───── Records for this exercise ─────

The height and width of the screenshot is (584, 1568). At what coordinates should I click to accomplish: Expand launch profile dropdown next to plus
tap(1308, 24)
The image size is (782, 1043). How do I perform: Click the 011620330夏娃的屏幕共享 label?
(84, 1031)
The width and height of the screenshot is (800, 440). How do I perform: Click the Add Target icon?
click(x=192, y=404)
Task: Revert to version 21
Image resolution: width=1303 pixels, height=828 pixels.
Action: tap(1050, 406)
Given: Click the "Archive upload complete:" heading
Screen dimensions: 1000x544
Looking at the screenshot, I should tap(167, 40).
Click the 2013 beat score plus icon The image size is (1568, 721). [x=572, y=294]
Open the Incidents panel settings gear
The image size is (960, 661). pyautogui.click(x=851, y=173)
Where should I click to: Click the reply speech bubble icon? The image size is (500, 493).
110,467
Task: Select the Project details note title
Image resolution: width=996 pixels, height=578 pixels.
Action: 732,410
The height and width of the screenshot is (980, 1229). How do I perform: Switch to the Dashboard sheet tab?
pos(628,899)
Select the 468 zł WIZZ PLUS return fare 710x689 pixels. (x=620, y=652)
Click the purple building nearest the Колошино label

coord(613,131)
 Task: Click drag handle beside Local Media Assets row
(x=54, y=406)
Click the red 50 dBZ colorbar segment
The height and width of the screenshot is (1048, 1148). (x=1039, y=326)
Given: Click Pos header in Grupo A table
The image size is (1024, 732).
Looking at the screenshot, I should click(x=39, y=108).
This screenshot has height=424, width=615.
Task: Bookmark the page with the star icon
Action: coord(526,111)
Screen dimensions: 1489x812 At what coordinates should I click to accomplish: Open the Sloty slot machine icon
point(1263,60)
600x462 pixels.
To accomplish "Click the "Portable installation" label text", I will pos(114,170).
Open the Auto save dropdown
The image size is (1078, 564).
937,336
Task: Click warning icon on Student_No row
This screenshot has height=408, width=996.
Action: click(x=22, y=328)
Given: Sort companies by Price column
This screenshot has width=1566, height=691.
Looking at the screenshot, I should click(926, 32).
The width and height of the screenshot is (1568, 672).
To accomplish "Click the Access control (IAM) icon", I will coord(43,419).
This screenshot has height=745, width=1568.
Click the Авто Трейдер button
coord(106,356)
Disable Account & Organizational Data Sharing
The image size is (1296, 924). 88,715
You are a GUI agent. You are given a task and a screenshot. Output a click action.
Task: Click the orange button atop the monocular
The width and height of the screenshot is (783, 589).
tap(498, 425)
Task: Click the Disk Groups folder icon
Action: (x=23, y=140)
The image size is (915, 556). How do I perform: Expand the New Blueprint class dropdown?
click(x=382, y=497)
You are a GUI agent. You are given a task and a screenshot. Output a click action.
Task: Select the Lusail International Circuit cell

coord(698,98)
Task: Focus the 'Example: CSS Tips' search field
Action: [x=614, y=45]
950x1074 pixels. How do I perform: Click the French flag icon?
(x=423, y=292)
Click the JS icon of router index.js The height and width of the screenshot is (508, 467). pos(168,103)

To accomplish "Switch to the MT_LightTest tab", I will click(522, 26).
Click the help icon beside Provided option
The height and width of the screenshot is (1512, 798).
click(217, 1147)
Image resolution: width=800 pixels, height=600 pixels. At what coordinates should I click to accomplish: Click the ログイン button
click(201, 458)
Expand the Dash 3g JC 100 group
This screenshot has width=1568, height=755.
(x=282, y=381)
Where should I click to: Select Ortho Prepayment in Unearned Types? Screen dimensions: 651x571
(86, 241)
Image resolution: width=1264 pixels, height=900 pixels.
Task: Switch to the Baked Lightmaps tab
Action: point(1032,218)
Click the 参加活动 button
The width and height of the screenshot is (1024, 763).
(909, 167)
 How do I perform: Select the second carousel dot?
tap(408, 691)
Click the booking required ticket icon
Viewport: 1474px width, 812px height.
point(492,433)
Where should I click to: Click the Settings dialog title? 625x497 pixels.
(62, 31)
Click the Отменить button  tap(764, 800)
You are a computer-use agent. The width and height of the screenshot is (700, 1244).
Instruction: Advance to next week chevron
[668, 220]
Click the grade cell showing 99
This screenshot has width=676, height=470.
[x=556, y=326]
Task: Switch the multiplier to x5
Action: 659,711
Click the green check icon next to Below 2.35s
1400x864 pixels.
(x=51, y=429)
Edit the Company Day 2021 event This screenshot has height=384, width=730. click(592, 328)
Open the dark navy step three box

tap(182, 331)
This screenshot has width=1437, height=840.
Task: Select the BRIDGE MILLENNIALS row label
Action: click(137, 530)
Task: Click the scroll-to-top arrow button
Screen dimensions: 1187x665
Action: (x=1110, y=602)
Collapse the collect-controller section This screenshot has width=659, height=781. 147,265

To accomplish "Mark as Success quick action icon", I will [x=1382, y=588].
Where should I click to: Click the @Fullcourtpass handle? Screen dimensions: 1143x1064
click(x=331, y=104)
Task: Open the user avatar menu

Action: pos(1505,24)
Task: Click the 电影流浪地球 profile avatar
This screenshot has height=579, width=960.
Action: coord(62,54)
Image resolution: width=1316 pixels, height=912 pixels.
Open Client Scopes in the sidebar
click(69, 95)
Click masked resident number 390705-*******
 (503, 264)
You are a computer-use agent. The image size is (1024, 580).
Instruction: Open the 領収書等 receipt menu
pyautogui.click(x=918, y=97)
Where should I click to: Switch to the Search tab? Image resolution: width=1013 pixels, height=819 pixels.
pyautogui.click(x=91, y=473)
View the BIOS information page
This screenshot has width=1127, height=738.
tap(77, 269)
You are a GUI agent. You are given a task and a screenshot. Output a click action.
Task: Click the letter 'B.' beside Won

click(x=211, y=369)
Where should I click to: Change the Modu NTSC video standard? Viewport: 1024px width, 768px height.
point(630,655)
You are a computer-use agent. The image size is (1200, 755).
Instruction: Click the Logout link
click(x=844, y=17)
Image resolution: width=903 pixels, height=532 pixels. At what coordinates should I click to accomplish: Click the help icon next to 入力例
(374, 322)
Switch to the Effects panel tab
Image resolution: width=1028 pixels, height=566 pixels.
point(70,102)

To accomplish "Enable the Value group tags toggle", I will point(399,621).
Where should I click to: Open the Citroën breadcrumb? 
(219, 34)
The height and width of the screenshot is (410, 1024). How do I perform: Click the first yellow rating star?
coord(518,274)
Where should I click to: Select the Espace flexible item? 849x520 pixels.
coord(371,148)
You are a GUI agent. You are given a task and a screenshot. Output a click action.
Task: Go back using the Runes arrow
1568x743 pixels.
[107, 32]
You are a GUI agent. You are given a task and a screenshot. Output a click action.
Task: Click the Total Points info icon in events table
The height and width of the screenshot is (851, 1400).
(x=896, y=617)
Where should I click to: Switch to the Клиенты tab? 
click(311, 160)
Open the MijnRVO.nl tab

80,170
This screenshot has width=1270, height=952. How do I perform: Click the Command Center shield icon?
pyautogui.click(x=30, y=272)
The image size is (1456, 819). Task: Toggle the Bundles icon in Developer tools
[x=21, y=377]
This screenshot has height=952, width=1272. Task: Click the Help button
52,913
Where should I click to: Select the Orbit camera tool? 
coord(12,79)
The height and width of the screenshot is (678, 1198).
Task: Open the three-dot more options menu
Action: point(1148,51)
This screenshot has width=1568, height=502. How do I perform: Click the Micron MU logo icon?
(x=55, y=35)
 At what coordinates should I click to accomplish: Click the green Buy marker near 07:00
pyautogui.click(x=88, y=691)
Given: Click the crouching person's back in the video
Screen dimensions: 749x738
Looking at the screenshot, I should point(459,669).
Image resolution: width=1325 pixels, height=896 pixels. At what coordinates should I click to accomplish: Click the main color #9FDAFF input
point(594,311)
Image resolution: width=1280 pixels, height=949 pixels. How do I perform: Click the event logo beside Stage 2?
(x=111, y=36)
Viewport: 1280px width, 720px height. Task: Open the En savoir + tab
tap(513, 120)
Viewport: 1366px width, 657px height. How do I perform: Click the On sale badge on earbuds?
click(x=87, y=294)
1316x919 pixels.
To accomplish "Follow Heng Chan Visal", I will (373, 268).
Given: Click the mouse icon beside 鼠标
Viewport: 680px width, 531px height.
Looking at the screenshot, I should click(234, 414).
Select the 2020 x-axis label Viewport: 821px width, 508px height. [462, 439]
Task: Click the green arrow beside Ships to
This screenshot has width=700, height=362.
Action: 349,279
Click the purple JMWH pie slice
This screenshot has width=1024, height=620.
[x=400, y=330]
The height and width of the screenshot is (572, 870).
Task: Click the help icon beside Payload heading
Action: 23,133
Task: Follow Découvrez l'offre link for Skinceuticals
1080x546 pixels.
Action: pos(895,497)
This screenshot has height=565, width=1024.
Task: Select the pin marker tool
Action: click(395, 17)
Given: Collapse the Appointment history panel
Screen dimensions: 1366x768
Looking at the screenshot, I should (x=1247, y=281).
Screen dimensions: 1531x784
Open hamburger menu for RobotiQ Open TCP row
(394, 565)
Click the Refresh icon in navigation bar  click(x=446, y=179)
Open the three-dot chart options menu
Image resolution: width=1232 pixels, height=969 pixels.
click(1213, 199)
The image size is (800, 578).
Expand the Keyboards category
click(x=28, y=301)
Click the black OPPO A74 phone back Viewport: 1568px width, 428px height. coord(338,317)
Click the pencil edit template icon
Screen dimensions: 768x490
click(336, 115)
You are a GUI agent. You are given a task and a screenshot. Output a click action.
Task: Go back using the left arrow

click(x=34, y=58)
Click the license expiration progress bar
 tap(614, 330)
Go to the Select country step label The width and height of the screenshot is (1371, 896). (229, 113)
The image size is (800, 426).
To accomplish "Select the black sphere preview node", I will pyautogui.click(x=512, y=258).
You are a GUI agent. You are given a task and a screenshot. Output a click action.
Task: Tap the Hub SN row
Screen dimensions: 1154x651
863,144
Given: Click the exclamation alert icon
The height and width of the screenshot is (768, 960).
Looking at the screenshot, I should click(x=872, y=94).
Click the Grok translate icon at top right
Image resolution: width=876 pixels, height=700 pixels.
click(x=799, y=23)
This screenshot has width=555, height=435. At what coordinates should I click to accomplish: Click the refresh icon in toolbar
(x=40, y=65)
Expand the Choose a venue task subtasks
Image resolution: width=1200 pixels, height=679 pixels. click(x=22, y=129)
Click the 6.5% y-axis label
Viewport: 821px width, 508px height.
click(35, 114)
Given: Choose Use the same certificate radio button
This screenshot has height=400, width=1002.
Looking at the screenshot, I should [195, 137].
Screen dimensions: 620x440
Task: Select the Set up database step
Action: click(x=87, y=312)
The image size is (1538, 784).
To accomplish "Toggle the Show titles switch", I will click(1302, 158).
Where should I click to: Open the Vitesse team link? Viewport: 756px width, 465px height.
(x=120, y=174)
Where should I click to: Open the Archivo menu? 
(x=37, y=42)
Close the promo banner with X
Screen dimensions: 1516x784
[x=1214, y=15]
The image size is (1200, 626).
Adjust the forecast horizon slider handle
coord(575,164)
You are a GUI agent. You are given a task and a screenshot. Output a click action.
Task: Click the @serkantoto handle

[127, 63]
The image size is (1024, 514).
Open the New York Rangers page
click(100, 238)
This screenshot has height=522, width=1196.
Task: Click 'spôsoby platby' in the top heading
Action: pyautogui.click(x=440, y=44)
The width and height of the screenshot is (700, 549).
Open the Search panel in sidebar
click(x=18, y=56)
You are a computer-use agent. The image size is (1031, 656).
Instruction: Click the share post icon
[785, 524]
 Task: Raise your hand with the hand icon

─────

Work required -
Write down, word for word, the lines above from the one containing "The image size is (800, 578)." through the one containing "The image size is (800, 426).", both ends included.

Answer box -
The image size is (800, 578).
Expand the Keyboards category
click(x=28, y=301)
Click the black OPPO A74 phone back Viewport: 1568px width, 428px height. coord(338,317)
Click the pencil edit template icon
Screen dimensions: 768x490
click(336, 115)
You are a GUI agent. You are given a task and a screenshot. Output a click action.
Task: Go back using the left arrow

click(x=34, y=58)
Click the license expiration progress bar
 tap(614, 330)
Go to the Select country step label The width and height of the screenshot is (1371, 896). (229, 113)
The image size is (800, 426).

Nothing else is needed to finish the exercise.